でも、フラの業界には通例があって、「ハワイで修行してハワイアンネームをもらってきている大先生の下に就かないとちゃんとした教室(ハラウもしくはハーラウと呼ぶ)ではない」とか、「この先生とこの先生は仲が悪いから一緒にしてはいけない」とか…
地域で活動しているとよくある事。
どの業界の人たちもここに来るまでの間にいろんなしがらみがあって、今って立場があるんだから当然といえば当然なんですよね。
問題なのが、「どこかの先生を代表に立てて、その先生の集客力と影響力だけでほとんどのフライベントが行われていた」という慣例。
メーカーの人とかイベンターの人がフライベントを企画することが多くて、大先生の系列の生徒さんだけが参加できる発表会が多く、新しく教室を作った先生とか、ハワイで修行したわけではない先生たちは小規模な発表会を開くだけで地元での活躍の場がなかった。
そうした実情をイベントを企画する中で聞き、「こんなにフラダンスが盛んな船橋なのに大きな大会を開催できないってのは残念だなぁ…みんなが輝ける場を作ろう!」とイベントの骨子が決まってきた。
そんな折、2011年3月11日がやってきた。
実行委員会を組織する前の「ふなっち」メンバーは、それぞれに仕事を持っていたが、材料の仕入れや顧客先の被災、事務所の被災などで大きなダメージを食らった。
もちろん、僕の会社も同様だ。当時入居していたビルに大きなひび割れが起き、壁がはがれ、パソコンが落っこちて壊れ、棚は倒れ、仕事は一時的にマヒした。
市内の様々な活動が中止になり、取材しているどころではなくなった。平和なニュースを書こうと思ってもみんなが困っているてネタだけしか出てこない。計画停電、地割れ、液状化、家屋の傾き、倒壊…
さらに、TVで東北地方の甚大な被害状況が毎日のように報道される。
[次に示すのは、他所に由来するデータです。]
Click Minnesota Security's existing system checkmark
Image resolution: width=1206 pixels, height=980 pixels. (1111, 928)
平和なハッピーニュースだけを追いかけている自分が嫌になるほどに悲惨な東北の状況が毎日のように報道されていた。
しかしこの頃、被災地の真っただ中にあるいわき市から「フラガール」の全国ツアーの様子が発信されるようになってきた。
「私たちは元気です。復興したらハワイアンズにみんなで来てくださいね~」と笑顔でフラを踊り、全国各地をPRして歩いている姿が印象的だった。
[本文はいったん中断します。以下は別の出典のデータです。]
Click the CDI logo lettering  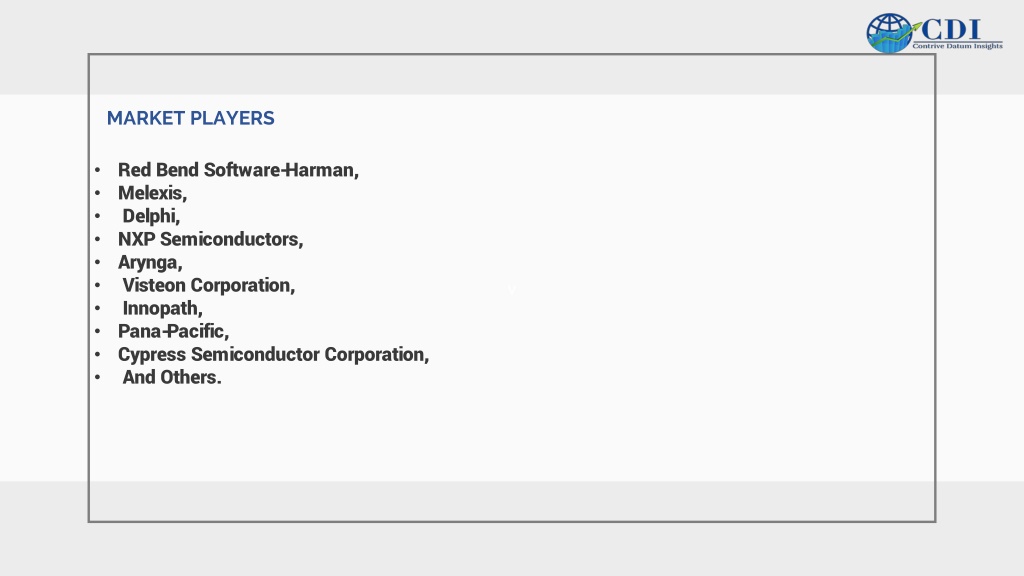pyautogui.click(x=952, y=29)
映画「フラガール」で、「常磐炭田」が「常磐ハワイアンセンター」に生まれ変わる時、松雪泰子さん率いるフラガールの女性たちが自分たちの地元経済の復興を信じて、家族を地元に残して全国を回って踊ったあのシーンと合わせて報道されているのを見た。
ふなっちメンバーはこの姿に感動した。
高度経済成長期に同じようにフラダンスとハワイアンで観光需要を喚起して成長してきた街「船橋」と「いわき」。
「今回のイベントは、東北地方の復興支援をキーワードにして、『フラダンス』が両都市の絆を深めていくというイベントにしよう!」初代実行委員長としてこのイベントの立ち上げに関わらせてもらった僕は、みんなにこのアイディアを話した。
口々に「そうだ。復興支援をやろう」と賛同。
ちょうど、震災のボランティアで東北地方に月に数回訪問していた僕は、ビックパレットふくしまで避難所生活をしている1500人に焼きそばを焼いた帰りに、知り合いを通じて宮城県郡山市にあるJTB東北の事務所を訪ねた。
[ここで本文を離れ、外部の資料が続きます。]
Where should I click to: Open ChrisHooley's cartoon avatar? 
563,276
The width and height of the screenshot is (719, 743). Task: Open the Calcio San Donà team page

事前に連絡していたスパリゾートハワイアンズでは、フラガールの全国興業はスケジュールが既に決まっているというので、これから生まれる船橋のイベントにまでダンサーを派遣することができないと確認をとっていた。
そこで、「ハーラウ・ラウラーナニ」というハラウの「リノラニ・あゆみ」さんという女性が宮城県を代表して全国を回り、復興に向かっている宮城をPRしているという話を聞きつけたので、彼女を紹介して頂けるよう直接交渉するためにJTB東北を訪れた。
当時のJTB東北の担当者の方は、「東北の為に、復興支援で協力してくださってありがとうございます。そういう趣旨でしたら、協力します!」と、すぐに連絡を取ってくれた。
当時、鬼もびっくりするようなハードスケジュールで復興支援をPRするために全国を不眠不休で回っていたあゆみ先生から連絡がきたのは数日後。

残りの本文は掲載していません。